HIMALAYAS – Bad Star
Label : Nettwerk Music Group
Himalayas revient en force avec cet album dans lequel les morceaux sont tous autant
addictifs les uns que les autres. On y retrouve l’essence même du groupe, qui est un doux et puissant mélange entre Royal Blood, Muse, Foo Fighters ou encore Arctic Monkeys. On voit une nette évolution depuis leur premier opus : cette fois-ci, ils innovent avec des rythmes encore plus dynamiques. Et ce n’est pas pour déplaire ! “Beneath The Barrel” commence doucement l’album, puis les guitares explosent à la fin, donnant cette touche si mystique propre à Himalayas. Une montée d’énergie crescendo qu’on retrouve dans presque tous les morceaux, nous tient en haleine et ne nous lâche pas. “Cave Paintings” sort du lot de par son instrumentale trépidante, tandis que “Heavy Weather” nous surprend de par ses guitares riffs obsédants. Quant à “Surrender”, son côté épique nous plonge encore plus dans l’ambiance révoltante de l’album.
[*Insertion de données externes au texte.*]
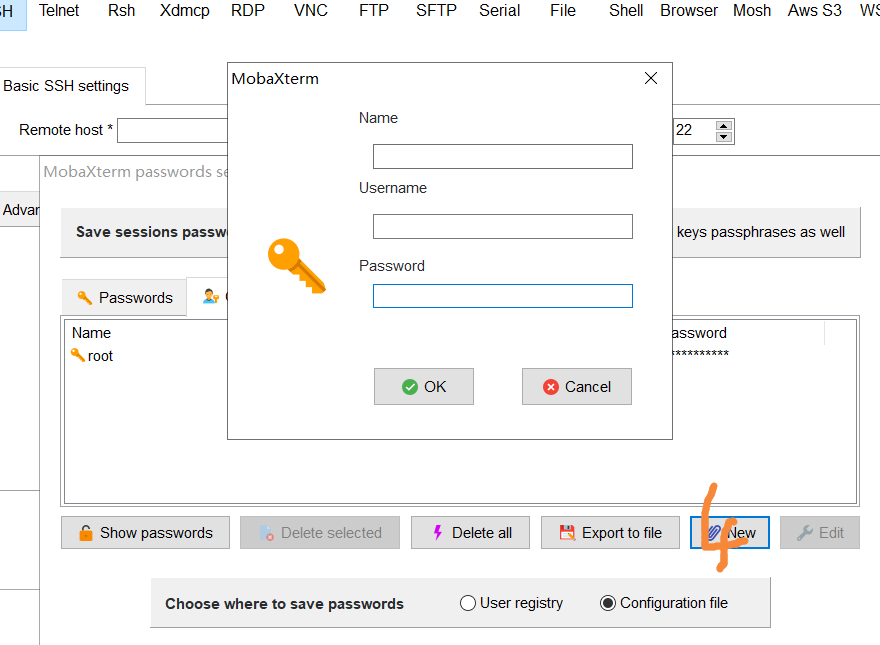Click the Delete all button
This screenshot has width=880, height=645.
click(x=470, y=533)
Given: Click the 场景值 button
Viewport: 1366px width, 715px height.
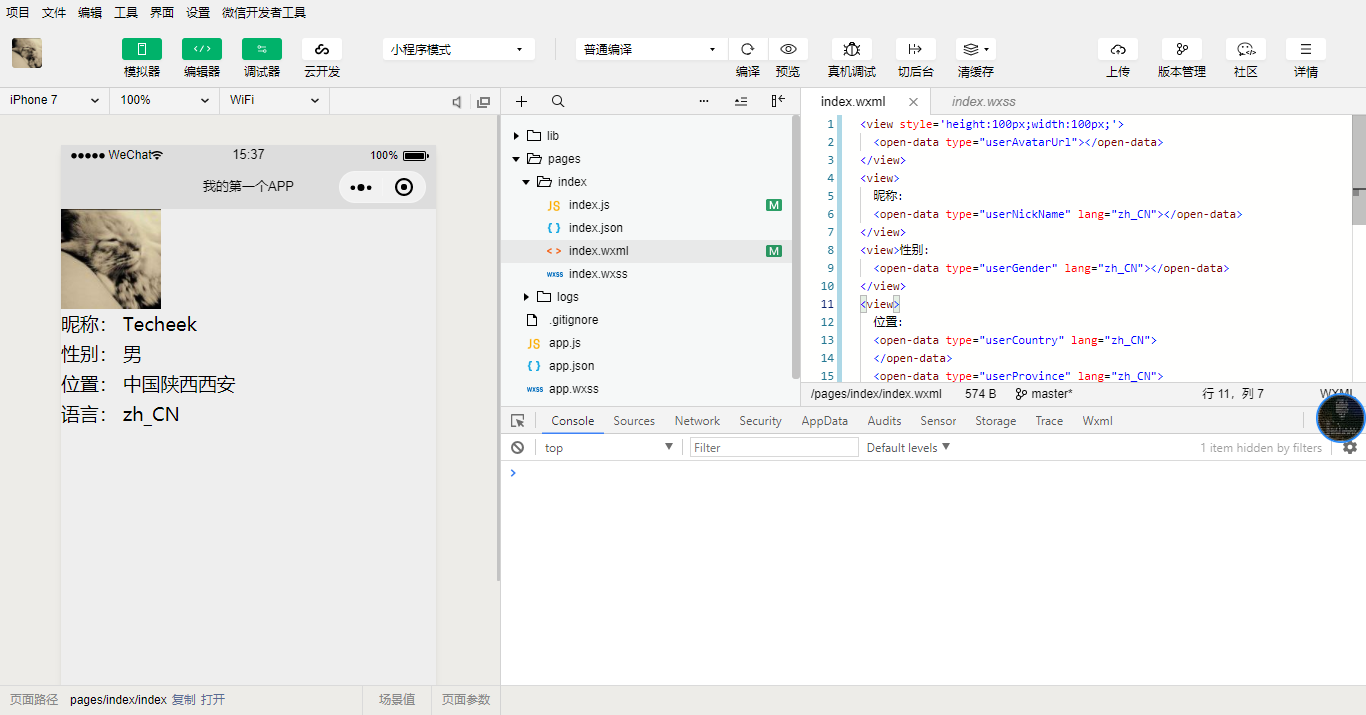Looking at the screenshot, I should click(x=397, y=700).
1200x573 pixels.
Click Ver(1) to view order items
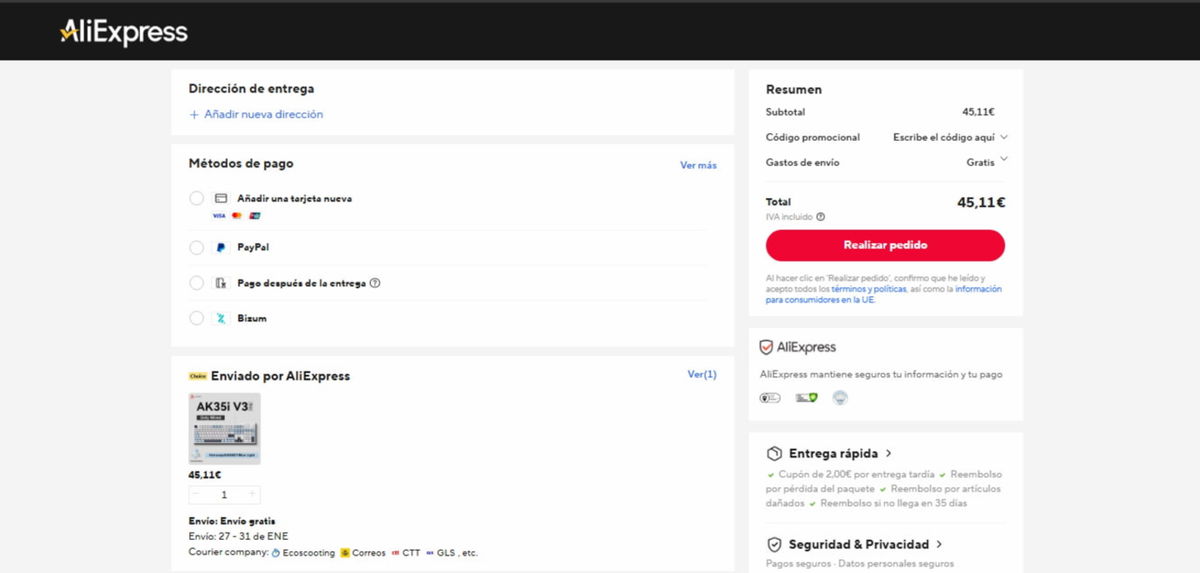pos(702,375)
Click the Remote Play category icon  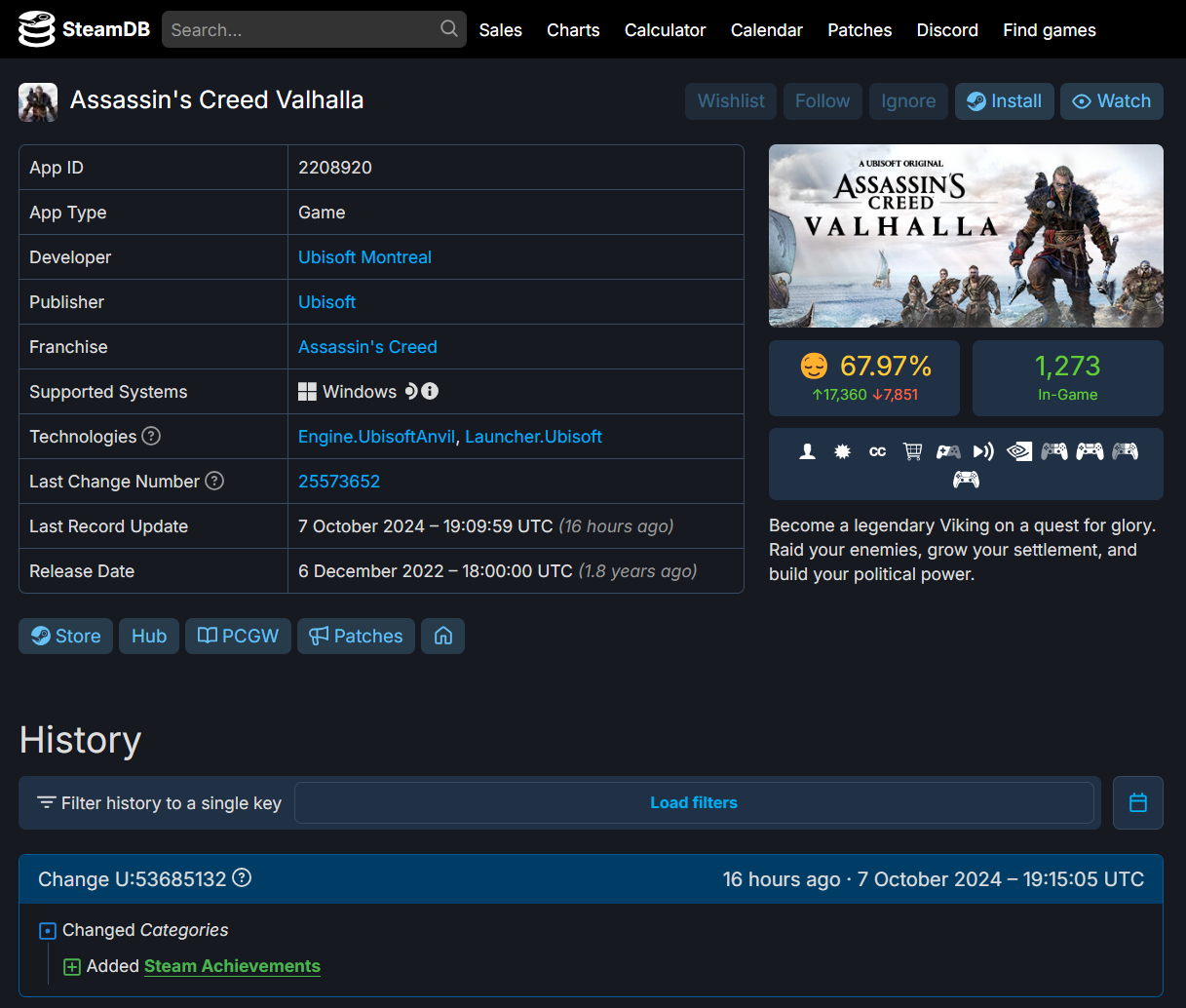982,450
C’est donc un sans faute pour le groupe, qui trouve toujours les bons accords pour nous raconter une histoire : celle d’un homme qui fait face au désastre d’un monde qui sombre. Mais tout comme leurs chansons, il y a de la beauté même dans le chaos.
Par Alexia Samsonoff
BILLY IDOL – Dream Into It
Label : BFI Records
Figure du punk avec Generation X puis du rock, Billy Idol a trimballé sa moue provoc’ et sa dégaine glam tout au long des années 80, enchaînant les tubes tels Rebel Yell ou Eyes without Faces. Celui qui était alors pressenti pour interpréter le T1000 dans Terminator 2 était en pleine ascension jusqu’aux abords des années 90. Mais suite à un accident de moto, le chanteur va connaître l’enfer de la drogue et traversera ces
années entre cures de désintox et échecs musicaux. La renaissance viendra avec les années 2000 et son tout premier Hellfest en 2015. Que vaut donc ce Dream Into It ? Comme dit plus haut, il s’agit du bilan d’une vie tumultueuse,
avec son lot d’erreurs et de rédemptions, d’espoirs et de désillusions. L’ambiance est
résolument années 80, très efficace, avec finalement un son très caractéristique du bonhomme. Des guests notables comme Joan Jett ou Avril Lavigne viennent prêter main forte au crooner peroxydé. La voix est encore là, plus rocailleuse mais toujours aussi profonde. Mais si un titre devait à lui seul résumer cet album, ce serait Still Dancing, miroir de son tube intemporel Dancing with Myself, et ce vers : I still dancing, but now, I’m in control. Notre punk grimaçant semble avoir trouvé la paix et cela méritait bien un album, l’apaisement devenant aujourd’hui une denrée plutôt rare.